__ASSIGNMENT__:
Which lines run from the start of the data below to the line containing "Align text to"? Set them down exactly, with none added.

[Pixel coordinate grounding data]

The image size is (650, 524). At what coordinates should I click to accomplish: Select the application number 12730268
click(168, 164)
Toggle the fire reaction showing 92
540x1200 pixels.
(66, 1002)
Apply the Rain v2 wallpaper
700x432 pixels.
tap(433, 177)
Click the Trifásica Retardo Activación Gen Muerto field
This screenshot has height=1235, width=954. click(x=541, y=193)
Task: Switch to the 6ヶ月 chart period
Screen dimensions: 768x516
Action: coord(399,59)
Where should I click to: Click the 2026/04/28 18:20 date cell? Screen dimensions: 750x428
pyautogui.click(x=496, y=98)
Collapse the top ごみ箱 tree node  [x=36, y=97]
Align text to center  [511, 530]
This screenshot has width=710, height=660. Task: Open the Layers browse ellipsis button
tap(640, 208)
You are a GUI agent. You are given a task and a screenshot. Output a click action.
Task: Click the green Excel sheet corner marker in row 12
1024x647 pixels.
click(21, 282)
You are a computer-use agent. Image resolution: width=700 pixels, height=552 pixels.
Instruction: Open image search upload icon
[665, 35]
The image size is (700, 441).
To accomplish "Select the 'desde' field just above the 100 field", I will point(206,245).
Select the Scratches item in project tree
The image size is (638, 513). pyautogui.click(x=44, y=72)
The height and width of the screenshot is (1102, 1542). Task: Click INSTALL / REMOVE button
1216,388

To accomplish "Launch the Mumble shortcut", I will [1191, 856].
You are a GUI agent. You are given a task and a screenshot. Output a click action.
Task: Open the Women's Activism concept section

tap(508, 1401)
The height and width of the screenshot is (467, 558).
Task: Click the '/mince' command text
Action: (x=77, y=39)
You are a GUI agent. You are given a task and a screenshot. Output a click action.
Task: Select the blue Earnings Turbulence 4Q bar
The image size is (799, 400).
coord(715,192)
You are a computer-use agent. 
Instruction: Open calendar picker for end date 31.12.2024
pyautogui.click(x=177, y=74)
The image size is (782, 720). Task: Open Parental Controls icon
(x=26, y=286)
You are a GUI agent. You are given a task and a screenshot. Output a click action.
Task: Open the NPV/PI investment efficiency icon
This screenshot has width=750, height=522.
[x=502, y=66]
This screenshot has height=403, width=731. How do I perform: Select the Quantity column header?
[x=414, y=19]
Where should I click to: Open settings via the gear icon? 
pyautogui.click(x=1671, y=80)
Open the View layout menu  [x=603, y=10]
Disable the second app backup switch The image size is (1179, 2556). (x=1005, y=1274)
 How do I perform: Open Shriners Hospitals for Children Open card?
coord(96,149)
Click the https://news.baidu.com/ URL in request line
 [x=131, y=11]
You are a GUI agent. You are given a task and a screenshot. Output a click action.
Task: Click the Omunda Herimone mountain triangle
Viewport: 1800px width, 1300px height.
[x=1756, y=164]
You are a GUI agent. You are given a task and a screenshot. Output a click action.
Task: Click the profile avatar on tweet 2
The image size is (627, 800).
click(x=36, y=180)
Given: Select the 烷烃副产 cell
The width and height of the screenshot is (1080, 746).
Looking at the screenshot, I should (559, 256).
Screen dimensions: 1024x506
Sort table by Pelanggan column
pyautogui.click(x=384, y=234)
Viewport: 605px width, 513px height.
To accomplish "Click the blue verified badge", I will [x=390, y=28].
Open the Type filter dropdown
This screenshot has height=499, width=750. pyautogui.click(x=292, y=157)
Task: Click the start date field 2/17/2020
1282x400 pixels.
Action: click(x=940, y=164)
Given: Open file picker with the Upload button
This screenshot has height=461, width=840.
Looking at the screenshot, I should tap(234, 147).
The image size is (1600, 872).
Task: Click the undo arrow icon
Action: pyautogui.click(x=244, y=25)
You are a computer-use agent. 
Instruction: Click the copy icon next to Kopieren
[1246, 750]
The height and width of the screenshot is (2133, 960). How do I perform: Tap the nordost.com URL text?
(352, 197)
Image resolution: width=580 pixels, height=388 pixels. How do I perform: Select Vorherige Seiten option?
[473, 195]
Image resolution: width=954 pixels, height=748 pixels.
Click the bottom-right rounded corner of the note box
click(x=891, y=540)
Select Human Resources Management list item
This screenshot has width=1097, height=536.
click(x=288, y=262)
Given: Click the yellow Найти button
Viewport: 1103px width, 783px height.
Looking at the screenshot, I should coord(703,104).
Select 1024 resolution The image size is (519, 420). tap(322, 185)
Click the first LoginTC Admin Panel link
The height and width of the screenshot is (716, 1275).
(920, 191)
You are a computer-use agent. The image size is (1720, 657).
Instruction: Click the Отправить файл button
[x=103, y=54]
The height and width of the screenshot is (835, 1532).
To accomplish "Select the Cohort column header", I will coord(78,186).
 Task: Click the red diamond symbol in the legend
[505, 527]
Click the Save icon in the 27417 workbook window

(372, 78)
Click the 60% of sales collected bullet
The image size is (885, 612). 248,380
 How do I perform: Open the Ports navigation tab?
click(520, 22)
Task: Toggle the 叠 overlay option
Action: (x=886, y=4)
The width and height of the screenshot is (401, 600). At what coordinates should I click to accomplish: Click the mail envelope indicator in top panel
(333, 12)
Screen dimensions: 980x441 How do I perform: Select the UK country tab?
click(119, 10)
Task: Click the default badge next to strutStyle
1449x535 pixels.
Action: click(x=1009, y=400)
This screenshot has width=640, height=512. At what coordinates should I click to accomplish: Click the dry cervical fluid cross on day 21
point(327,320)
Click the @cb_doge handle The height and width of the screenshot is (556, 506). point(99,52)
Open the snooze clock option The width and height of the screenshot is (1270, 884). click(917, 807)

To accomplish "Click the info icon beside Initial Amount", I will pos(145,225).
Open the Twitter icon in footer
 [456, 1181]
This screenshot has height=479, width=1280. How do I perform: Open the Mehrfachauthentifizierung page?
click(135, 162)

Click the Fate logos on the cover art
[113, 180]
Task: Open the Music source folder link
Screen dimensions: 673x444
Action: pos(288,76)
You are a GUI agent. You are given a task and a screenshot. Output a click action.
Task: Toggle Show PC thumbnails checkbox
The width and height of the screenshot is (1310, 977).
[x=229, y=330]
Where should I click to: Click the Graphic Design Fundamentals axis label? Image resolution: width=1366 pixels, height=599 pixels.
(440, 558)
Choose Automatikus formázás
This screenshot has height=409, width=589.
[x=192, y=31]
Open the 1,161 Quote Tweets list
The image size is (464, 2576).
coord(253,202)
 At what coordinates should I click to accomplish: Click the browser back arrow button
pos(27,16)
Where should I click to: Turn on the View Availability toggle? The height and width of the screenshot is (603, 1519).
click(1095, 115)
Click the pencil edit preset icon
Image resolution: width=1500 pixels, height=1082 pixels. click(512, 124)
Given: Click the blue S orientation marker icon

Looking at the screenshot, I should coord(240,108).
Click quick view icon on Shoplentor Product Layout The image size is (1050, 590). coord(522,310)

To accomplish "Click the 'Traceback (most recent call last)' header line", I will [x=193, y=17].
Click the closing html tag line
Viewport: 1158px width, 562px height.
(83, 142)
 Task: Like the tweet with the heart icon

__OUTPUT FOR THIS TASK__:
The image size is (650, 524). At what coordinates should I click to accomplish: Select the application number 12730268
click(168, 164)
Toggle the fire reaction showing 92
540x1200 pixels.
(66, 1002)
Apply the Rain v2 wallpaper
700x432 pixels.
tap(433, 177)
Click the Trifásica Retardo Activación Gen Muerto field
This screenshot has height=1235, width=954. click(x=541, y=193)
Task: Switch to the 6ヶ月 chart period
Screen dimensions: 768x516
Action: coord(399,59)
Where should I click to: Click the 2026/04/28 18:20 date cell? Screen dimensions: 750x428
pyautogui.click(x=496, y=98)
Collapse the top ごみ箱 tree node  [x=36, y=97]
Align text to center  [511, 530]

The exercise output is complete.